--- SUPPLIED RECORDS Enclosed Below ---
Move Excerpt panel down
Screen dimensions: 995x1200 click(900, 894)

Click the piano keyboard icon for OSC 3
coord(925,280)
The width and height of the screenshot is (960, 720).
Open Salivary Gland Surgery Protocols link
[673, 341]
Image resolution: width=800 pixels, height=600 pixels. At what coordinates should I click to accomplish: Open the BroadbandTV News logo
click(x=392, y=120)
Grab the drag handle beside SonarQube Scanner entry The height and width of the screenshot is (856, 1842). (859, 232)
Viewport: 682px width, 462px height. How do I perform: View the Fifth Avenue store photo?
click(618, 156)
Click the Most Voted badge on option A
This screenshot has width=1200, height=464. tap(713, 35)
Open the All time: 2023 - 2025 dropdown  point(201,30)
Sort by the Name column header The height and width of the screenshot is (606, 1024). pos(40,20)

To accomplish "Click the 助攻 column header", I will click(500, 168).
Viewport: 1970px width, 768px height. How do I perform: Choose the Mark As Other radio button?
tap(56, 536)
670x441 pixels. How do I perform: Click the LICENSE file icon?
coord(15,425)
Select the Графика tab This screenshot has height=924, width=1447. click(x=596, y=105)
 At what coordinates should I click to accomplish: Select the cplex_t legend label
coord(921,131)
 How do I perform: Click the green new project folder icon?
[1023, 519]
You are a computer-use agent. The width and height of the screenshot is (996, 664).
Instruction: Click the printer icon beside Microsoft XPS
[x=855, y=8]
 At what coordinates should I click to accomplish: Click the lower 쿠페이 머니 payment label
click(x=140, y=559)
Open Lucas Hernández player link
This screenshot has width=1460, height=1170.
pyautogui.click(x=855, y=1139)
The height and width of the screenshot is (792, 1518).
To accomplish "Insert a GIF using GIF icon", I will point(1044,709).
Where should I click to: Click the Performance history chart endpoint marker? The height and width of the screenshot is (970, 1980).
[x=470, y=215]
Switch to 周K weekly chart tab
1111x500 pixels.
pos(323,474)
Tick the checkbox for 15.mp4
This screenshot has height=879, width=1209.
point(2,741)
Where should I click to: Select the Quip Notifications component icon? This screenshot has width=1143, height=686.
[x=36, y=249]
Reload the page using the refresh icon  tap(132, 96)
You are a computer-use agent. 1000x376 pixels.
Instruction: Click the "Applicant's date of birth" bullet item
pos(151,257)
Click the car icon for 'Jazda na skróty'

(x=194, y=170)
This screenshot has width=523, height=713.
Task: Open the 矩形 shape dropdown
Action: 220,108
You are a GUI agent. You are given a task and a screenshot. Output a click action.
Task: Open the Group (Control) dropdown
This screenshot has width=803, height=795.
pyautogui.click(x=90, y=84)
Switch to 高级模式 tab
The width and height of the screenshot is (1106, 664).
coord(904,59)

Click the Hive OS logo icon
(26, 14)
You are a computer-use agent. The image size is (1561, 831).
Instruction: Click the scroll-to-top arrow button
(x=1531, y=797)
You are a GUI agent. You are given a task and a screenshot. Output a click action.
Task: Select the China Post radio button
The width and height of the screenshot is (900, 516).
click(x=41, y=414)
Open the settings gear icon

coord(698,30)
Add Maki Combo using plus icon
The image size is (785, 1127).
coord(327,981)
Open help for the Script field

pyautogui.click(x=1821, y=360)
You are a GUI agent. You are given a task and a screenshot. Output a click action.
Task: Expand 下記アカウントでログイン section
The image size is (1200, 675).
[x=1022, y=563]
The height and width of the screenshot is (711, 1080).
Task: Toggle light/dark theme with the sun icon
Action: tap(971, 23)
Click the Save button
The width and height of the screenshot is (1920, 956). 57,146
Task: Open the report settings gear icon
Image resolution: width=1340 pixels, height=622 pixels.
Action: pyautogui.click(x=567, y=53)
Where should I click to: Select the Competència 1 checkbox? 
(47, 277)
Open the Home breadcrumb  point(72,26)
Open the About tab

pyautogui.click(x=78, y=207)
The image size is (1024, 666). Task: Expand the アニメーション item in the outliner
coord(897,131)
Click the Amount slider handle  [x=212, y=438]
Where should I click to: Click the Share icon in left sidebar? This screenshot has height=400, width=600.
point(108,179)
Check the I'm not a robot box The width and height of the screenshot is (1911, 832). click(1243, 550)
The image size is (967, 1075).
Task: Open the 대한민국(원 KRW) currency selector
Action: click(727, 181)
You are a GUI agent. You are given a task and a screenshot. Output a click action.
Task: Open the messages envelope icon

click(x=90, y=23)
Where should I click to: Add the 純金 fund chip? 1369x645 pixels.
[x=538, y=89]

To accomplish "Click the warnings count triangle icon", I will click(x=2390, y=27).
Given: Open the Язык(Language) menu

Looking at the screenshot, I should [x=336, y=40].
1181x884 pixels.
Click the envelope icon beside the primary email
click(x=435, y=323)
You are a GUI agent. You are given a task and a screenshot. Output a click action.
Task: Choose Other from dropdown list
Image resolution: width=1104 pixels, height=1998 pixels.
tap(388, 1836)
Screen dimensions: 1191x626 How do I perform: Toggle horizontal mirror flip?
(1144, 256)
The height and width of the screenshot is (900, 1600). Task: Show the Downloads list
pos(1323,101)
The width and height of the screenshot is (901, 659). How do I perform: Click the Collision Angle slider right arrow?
--- End of Enclosed SUPPLIED RECORDS ---
● **WHAT YOU HAVE TO DO**: Within the material above, extract exactly the lines that start at the line containing "Where should I click to: Add" and stop after the line containing "1181x884 pixels.", and only those.

● **WRITTEN RESPONSE**:
Where should I click to: Add the 純金 fund chip? 1369x645 pixels.
[x=538, y=89]

To accomplish "Click the warnings count triangle icon", I will click(x=2390, y=27).
Given: Open the Язык(Language) menu

Looking at the screenshot, I should [x=336, y=40].
1181x884 pixels.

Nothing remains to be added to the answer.